Opinión | De buena tinta

Motes

Miren que uno es jurista y tiene el cuerpo hecho a tragar con más de una pamplina normativa, pero el tema de la protección de datos se nos comienza a escapar de las manos que da gusto. No les quepa duda alguna de que, en todo foro, el personal involucrado se está viniendo más que arriba. Y es que, visto lo visto, cualquier episodio es susceptible de acontecer cuando, ya en el marco de una sala de vistas, preguntando al testigo si su nombre es fulano de tal, la respuesta ante el tribunal bien pudiera ser: «¿Ah?..., puede». Está pasando.

Pero claro, a pesar de tales escollos, la vida sigue abriéndose camino en «el ciclo sin fin que lo envuelve todo», y tanto la sociedad como el complejo engranaje del Leviatán administrativo no dejan de rotar y seguir en marcha. A fin de cuentas, no es tan importante la identidad como las circunstancias.

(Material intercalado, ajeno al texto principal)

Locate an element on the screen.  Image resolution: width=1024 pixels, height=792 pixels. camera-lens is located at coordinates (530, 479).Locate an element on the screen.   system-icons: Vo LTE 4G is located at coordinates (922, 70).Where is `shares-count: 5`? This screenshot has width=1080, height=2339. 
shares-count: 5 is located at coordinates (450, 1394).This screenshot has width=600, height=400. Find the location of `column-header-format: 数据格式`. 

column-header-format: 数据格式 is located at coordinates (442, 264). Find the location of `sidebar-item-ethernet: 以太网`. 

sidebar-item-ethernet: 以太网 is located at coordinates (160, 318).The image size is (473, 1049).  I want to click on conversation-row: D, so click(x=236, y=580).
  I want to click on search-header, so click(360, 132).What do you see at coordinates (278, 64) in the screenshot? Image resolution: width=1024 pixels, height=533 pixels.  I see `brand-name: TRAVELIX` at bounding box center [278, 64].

Ya lo decía el Perales, que nunca preguntó su nombre: «¿Y cómo es él?». Tan es así que, buscando giros y circunloquios para no contravenir el sigilo normativo, también pudiera haber salas de espera de centros sanitarios donde, a cuenta de esta maraña innominable, ya no se convocara a la gente por su nombre para darles entrada, sino que, a voz en grito, el auxiliar de turno podría clamar ante la colectividad que aguarda: ¡que pase ahora la de los hongos y vaya preparándose el de las almorranas!

Con todo, bien es verdad que la solución pudiera estar, como casi siempre, en las fuentes antiguas y en el sabio acontecer histórico del que aún conservan memoria nuestros mayores. Es allí, en lo profundo, donde todavía guarda una especial posición de relevancia la realidad del mote a efectos identificativos. Aún recuerdo aquella trama que a mí se me contaba respecto de mi abuelo paterno, que en paz descanse, concejal que lo fue del pueblo en aquellos tiempos hoy difuminados, hombre respetado y de consenso: al parecer, un forastero se personó en la plaza del Ayuntamiento preguntando por él a golpe de nombre y apellidos frente a los rostros de insólito desconocimiento por parte de todos los parroquianos presentes, como si mi abuelo no existiera. Fue al rato, tras no pocos minutos de incertidumbre, cuando alguien cayó en la cuenta de que el visitante estaba preguntando por el Planchao, y entonces sí, todo el mundo supo dónde dirigirlo.

Quede dicho, además, que el mote, el apodo, no se elige sino que, cierto día, a cuenta de cualquier cosa y con pocos miramientos o ninguno, te lo encasquetan como si tu sombra fuera y hasta el día de tu muerte. Una vez maté a un gato y me llaman Matagatos, tal cual. Y así, por ejemplo, de un lugar lejano y de cuyo nombre no quiero acordarme por, precisamente, el tema de la protección de datos, me vienen a la memoria algunos apodos infelices, de índole más bien escatológica, y cuya implantación y origen no he tenido estómago de desentrañar, apodos tales como el Zorullo o la Mierda Seca. Los hay simplones y sin gracia, como la Pelos o el Barbas. Pero también clarividentes y grandiosos como el de aquel tipo que llamaban la Grieta porque padecía de cierta flojedad y soltura gaseosa en los mecanismos de control, apertura y cierre de ese epicentro anatómico donde nunca da el sol y que viene a ser identificado desde la lírica más circundante como el ojo que no tiene niña. O, cómo olvidar, el de aquella tipa, mi preferido, que, por tener la clara plana, en un inesperado y luminoso brote nominativo de simpleza y atino, la bautizaron como Sartenazo. De los años mozos del colegio, faltaría más, queda esa sana algarabía que conformaban el Moncho, el Nene o el Fisco. Y también el Matapapas, ¡qué grande!, porque en su pueblo, nos decía, tenía una mata de papas.

Y es que el mote, no lo olviden, llega a reyes y labradores, no hay quien se salve. No me queda más que invitarles a que indaguen en su historia y en el recuerdo para desescombrar su mote, quizá olvidado en estos tiempos modernos, y siempre, por supuesto, con el único deseo de hacerles sonreír por parte de éste que les escribe cada lunes y que no es otro que el nieto del Planchao.